Trophyrema whipplei as causative agent in PMZL

Background: Mucosa-associated lymphatic tissue (MALT) or marginal zone lymphomas are a group of indolent B-cell lymphomas which are thought to arise with chronic antigenic stimulation of B cells, either during autoimmune diseases or by chronic infections. Little is known about potential causative pathogens in pulmonary marginal zone lymphomas (PMZL), although some data suggested a potential role of Achromobacter xylosoxidans. Methods: An index case of chronic pulmonary colonization with Tropheryma whipplei and subsequent development of PMZL was identified by T. whipplei specific PCR and metagenomics whole genome sequencing (WGS). This case prompted us to retrospectively conduct T. whipplei specific PCRs in a cohort of PMZL patients (n=22), to investigate a potential link between these bacteria and lymphomagenesis. Other pulmonary lymphomas and normal lung tissues were analyzed as controls. Positive results were confirmed by metagenomics WGS. We also searched for T. whipplei and A. xylosoxidans in our in-house metagenomics WGS dataset comprising autopsy lungs, lung biopsies and lung resection specimens (n=181).
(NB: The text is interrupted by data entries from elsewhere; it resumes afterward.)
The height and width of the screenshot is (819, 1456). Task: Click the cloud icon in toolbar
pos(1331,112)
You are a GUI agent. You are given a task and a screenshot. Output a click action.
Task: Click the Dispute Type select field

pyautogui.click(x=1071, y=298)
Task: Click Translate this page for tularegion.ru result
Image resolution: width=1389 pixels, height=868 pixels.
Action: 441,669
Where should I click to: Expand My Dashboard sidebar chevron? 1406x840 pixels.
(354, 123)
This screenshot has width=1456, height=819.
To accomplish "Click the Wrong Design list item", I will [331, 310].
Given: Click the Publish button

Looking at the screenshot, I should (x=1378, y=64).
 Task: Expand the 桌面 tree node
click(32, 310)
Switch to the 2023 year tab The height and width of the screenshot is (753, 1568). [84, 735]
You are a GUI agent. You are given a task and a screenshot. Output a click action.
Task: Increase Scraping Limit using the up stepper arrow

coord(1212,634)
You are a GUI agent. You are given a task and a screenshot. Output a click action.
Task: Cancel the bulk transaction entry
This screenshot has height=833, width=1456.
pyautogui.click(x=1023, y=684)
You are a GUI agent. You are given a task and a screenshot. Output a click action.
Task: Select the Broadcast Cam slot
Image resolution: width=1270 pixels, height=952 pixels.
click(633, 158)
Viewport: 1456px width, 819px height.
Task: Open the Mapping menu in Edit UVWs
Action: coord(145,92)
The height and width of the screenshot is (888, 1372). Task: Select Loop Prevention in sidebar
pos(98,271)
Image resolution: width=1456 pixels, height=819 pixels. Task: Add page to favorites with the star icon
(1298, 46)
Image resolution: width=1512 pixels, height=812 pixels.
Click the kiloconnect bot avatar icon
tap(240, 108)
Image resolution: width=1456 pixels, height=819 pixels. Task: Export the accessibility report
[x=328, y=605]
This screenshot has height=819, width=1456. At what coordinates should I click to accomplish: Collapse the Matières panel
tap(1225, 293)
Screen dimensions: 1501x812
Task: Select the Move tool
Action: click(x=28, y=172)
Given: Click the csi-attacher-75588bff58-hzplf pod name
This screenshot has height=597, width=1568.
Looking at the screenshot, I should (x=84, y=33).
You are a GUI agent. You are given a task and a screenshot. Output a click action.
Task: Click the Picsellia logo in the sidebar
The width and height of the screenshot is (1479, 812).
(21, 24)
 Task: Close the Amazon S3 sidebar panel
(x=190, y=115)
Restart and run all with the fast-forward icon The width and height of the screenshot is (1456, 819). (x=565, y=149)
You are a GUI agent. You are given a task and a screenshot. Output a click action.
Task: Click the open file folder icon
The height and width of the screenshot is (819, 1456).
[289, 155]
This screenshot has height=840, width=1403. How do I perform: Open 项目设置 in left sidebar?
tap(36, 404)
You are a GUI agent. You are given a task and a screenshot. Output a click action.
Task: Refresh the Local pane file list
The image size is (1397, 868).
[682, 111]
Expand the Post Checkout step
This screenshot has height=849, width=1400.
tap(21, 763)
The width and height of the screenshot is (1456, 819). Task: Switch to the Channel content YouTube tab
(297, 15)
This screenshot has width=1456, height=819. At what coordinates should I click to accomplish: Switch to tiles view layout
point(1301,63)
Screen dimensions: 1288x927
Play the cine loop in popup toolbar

Results: A 69-year-old patient presented to our clinic with weight loss and persistent pulmonary consolidation. Subsequent metagenomics WGS analysis detected T. whipplei in the resected lung specimen. An antibiotic regimen eventually eliminated the bacteria. However, the consolidation persisted, and the diagnosis of PMZL was made in a second lung resection specimen (lobectomy). A second case of T. whipplei associated PMZL was detected, in a cohort of 22 PMZL patients. None of the samples in our in-house dataset had tested positive for T. whipplei. In contrast, A. xylosoxidans was frequently found in both autopsy lungs and lung biopsy / resection specimens (> 50% of cases). Conclusions: Our data suggests that T. whipplei colonization of lungs may trigger / promote PMZL and may be a potential driver of PMZL. Systematic analyses with larger cohorts should be conducted to further support this hypothesis. The frequent detection of A. xylosoxidans in lung tissue suggests that it is a common component of the pulmonary microbiome and therefore less likely to trigger lymphomas.